#### DESCRIPTION OF THE TASK:
Please restate each line of the data below exactly. Omit all images.

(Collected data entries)
/---
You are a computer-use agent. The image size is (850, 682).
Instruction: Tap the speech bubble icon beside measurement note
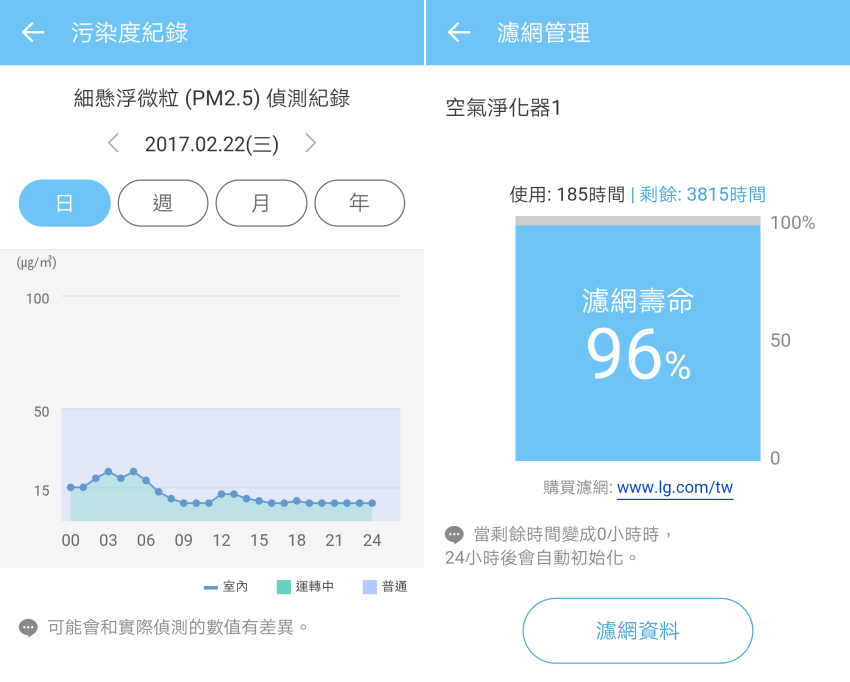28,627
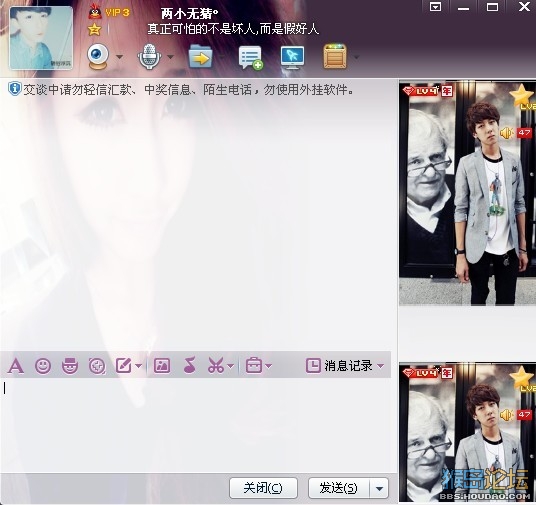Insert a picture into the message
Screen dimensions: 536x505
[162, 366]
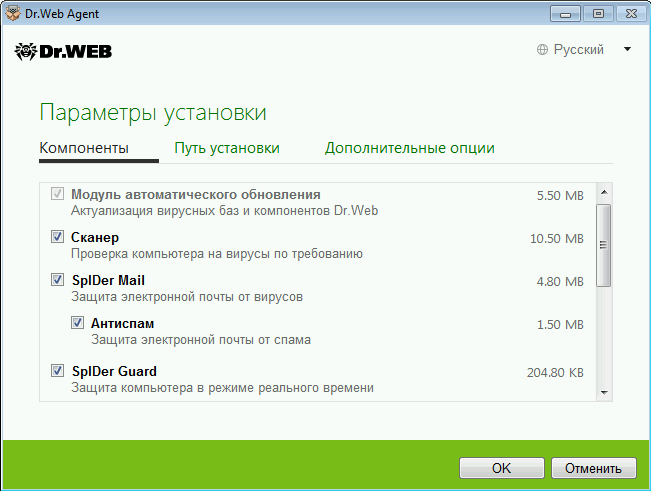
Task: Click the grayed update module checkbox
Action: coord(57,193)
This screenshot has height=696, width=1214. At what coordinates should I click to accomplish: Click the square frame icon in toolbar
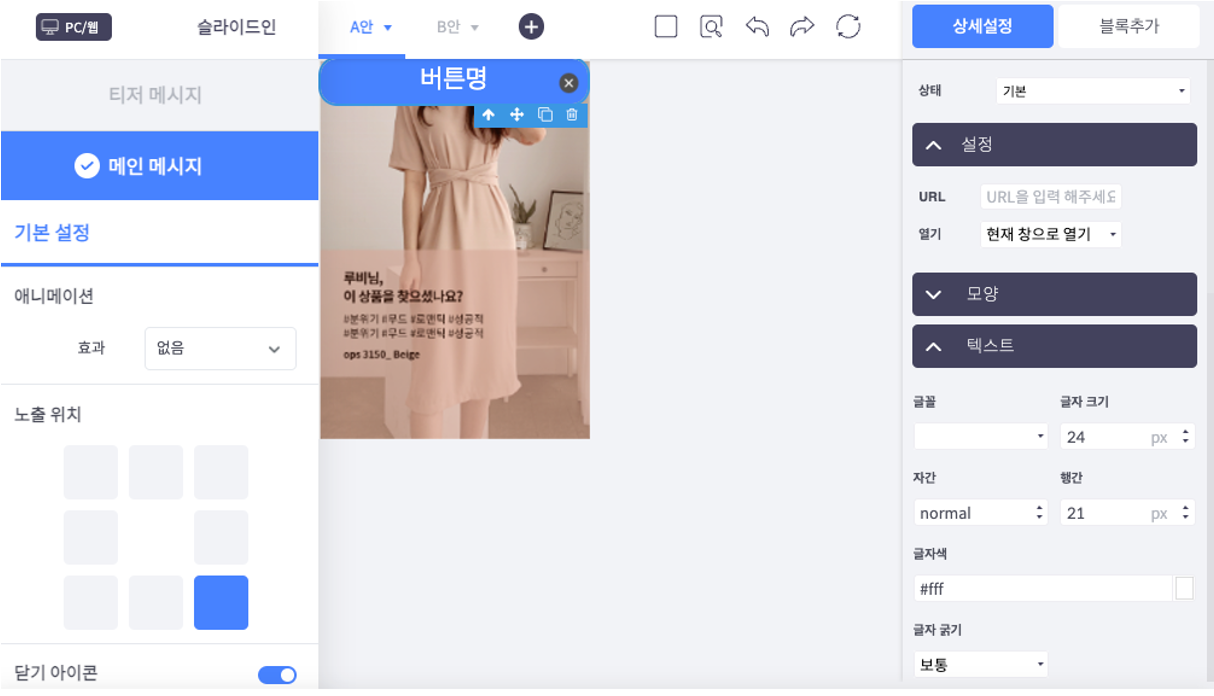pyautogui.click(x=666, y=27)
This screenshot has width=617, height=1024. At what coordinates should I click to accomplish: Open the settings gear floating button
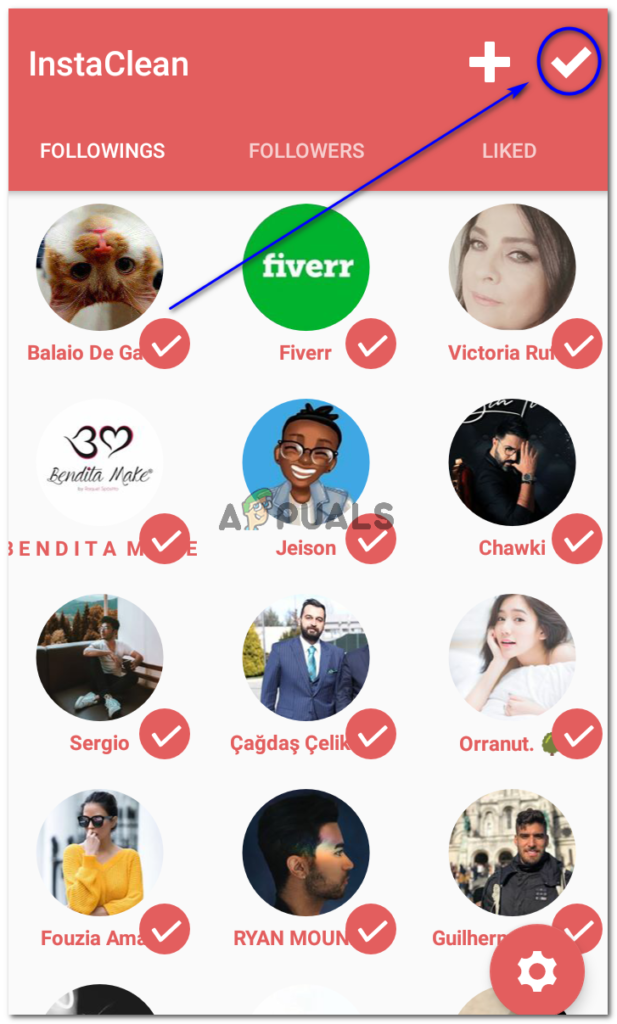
\---
#### SOLUTION TO THIS EXERCISE:
You are a computer-use agent. The image size is (850, 682).
Instruction: Tap the speech bubble icon beside measurement note
28,627
Insert a picture into the message
Screen dimensions: 536x505
[162, 366]
Task: Click the grayed update module checkbox
Action: coord(57,193)
This screenshot has height=696, width=1214. At what coordinates should I click to accomplish: Click the square frame icon in toolbar
pyautogui.click(x=666, y=27)
This screenshot has width=617, height=1024. At what coordinates should I click to accomplish: Open the settings gear floating button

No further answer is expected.